Starting at the line that has "Task: Select line" and stopping after the line that has "You are a computer-use", reproduce the listing below exactly; omit everything else.
......
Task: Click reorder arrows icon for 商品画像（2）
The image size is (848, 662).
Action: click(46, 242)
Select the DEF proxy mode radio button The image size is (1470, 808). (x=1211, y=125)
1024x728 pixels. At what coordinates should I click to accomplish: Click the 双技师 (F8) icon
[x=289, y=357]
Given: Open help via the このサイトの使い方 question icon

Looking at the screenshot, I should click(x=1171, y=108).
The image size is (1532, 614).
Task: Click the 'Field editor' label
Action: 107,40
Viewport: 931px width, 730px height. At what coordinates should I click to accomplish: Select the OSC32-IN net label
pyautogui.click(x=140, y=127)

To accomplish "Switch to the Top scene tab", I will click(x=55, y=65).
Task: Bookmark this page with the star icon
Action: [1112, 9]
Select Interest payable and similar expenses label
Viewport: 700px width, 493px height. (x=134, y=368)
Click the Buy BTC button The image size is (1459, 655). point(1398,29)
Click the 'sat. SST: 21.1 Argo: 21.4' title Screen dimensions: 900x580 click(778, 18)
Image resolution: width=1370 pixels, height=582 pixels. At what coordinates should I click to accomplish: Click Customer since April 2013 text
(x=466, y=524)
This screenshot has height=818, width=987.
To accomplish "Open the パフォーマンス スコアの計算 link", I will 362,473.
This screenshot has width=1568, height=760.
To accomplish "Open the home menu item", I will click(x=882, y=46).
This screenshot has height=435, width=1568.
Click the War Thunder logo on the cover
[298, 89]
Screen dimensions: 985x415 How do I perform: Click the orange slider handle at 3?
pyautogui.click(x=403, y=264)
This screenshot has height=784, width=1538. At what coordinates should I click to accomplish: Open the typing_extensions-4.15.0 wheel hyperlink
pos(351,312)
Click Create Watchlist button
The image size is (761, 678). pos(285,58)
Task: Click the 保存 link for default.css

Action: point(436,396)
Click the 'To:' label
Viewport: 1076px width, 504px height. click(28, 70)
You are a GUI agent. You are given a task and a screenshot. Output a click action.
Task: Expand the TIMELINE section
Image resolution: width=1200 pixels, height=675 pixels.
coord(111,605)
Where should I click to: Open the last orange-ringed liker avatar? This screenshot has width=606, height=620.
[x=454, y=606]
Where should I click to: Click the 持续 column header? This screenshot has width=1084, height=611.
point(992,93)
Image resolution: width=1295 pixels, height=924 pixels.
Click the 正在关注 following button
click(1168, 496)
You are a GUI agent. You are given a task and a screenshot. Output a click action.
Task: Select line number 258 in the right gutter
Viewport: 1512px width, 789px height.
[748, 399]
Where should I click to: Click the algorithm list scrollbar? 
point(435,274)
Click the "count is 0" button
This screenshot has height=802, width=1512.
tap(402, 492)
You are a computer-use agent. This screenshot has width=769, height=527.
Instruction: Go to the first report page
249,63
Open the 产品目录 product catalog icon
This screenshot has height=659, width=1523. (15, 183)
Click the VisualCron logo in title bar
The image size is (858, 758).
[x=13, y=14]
......
• [Response to this task]
Task: Select line number 258 in the right gutter
Viewport: 1512px width, 789px height.
[748, 399]
Where should I click to: Click the algorithm list scrollbar? 
point(435,274)
Click the "count is 0" button
This screenshot has height=802, width=1512.
tap(402, 492)
You are a computer-use agent. This screenshot has width=769, height=527.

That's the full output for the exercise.